Les maladies chroniques explosent dans le pays et rendent la vie de nombreux compatriotes insupportable. Les pathologies sont de plus en plus lourdes. Grande quantité de souffrances. Piètre qualité de la vie. La santé publique, c’est d’abord la prévention. Une communication à l’eau claire sur les facteurs de risque. La mauvaise alimentation est le sujet capital. On creuse nos tombes avec nos propres dents. On s’alimente comme on peut. Le microbiote intestinal est déséquilibré. Il ne faut pas de fatalisme. Mais être proactif. L’alternative voire l’ascèse c’est de faire de la lutte contre les maladies chroniques et métaboliques une grande cause nationale et la priorité des priorités à côté de l’éducation. Puisque tout se tient.
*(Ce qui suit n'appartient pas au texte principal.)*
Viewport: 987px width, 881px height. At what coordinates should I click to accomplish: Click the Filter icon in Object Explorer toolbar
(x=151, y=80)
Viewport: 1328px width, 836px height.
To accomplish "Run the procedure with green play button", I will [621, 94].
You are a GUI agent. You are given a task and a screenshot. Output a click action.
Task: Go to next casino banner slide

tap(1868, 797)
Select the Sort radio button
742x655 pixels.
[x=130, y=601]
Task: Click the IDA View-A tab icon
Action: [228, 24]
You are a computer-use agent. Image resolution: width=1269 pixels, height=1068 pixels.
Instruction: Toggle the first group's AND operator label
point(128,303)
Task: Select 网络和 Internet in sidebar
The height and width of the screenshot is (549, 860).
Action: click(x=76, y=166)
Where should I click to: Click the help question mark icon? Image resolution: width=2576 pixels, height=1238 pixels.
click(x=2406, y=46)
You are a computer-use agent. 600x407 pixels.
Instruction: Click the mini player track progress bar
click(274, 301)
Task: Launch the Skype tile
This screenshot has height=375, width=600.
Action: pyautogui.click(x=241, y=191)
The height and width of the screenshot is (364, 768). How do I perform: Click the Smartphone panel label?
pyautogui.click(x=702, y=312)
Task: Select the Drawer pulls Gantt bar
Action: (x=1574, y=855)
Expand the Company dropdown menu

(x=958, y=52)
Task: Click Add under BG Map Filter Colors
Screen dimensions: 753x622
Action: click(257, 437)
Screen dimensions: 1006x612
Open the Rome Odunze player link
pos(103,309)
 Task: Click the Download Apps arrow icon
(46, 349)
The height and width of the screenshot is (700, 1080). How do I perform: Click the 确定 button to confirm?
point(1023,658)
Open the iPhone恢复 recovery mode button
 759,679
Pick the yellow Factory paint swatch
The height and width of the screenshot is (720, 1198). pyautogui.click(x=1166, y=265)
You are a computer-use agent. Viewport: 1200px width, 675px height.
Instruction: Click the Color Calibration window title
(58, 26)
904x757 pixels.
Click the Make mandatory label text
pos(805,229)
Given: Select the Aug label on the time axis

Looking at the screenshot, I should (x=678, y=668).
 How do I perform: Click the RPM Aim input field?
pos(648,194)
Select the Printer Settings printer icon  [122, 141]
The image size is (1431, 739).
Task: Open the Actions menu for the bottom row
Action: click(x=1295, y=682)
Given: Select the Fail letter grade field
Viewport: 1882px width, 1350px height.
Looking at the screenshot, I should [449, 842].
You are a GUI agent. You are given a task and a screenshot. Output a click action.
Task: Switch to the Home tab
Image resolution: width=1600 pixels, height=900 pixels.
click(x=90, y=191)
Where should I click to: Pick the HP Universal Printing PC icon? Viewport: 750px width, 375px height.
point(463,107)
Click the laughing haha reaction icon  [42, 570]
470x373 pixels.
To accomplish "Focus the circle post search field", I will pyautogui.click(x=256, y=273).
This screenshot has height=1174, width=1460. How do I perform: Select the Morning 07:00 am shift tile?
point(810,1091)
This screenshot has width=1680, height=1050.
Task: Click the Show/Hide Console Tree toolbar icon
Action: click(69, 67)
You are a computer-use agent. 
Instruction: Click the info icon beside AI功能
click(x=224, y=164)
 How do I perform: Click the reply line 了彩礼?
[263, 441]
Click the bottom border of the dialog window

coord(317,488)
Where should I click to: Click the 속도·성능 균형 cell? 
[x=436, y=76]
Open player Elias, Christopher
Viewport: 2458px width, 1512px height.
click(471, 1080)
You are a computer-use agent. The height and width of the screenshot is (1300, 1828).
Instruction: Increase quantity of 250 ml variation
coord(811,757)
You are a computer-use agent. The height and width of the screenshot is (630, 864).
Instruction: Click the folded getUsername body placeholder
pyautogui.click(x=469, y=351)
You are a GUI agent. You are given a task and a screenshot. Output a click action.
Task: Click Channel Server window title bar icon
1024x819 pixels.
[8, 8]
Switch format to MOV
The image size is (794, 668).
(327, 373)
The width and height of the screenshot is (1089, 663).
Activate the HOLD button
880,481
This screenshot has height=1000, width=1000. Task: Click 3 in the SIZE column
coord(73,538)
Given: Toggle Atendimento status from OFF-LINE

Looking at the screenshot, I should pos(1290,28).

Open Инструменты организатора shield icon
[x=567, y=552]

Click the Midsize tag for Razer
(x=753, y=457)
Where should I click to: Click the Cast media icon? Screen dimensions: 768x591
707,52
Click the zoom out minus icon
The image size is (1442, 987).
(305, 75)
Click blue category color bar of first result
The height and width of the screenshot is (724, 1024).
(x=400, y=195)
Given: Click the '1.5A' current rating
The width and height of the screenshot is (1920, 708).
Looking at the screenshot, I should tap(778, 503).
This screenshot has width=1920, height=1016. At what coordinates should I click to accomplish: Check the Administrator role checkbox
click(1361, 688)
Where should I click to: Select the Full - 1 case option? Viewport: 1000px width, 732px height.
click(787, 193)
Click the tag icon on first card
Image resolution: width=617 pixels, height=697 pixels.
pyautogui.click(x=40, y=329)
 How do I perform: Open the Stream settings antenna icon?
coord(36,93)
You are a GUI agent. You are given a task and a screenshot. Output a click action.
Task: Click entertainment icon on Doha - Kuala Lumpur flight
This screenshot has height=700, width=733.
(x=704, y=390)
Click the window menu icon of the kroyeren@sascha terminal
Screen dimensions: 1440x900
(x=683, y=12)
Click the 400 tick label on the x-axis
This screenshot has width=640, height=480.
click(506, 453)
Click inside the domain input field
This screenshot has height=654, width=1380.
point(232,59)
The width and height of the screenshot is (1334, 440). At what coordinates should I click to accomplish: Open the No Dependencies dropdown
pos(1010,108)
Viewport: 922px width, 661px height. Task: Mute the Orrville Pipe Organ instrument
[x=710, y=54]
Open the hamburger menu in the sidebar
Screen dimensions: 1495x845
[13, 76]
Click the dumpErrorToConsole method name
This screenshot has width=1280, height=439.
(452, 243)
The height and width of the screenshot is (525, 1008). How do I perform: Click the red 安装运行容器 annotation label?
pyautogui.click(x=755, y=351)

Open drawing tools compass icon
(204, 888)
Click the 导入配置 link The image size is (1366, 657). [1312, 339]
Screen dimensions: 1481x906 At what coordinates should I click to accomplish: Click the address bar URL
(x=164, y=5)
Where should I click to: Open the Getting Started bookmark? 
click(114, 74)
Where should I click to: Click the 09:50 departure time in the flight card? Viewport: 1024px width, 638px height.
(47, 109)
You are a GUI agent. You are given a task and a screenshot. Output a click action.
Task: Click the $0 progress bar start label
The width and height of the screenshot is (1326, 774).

Le Covid a beau être virulent, il ne saurait être plus dangereux que ces périls qui montent sans cesse. Diabètes, hypertensions, avc, arthroses, goutte, cancers, insuffisances rénales, obésité. Ce que les spécialistes désignent sous le vocable de comorbidités sont les défis les plus grands. Que l’alimentation soit ta première médecine. Devant l’injonction d’Hippocrate, on s’est visiblement entêtés. On en a pris pour notre grade. Pendant qu’il est temps, nous pouvons amorcer un retour et avoir recours aux sources. Du ngourbann du cayor au mbakhalou saloum, en passant par le saumbi guerté, tout est bon dans cette cuisine typiquement sénégalaise. Ce sont des aliments dont seule la bonne ménagère a le secret.

Le cadre de vie est aussi essentiel. Il est urgent de régénérer nos écosystèmes et la biodiversité. Faute de quoi, les maladies et les variants se sédimentent. Le lien avec dame nature est le seul moyen de sauver notre peau. La nature a toujours le dernier mot. La santé est le capital le plus précieux. Nous sommes à la croisée des chemins. Faisons le choix d’un avenir en bonne santé.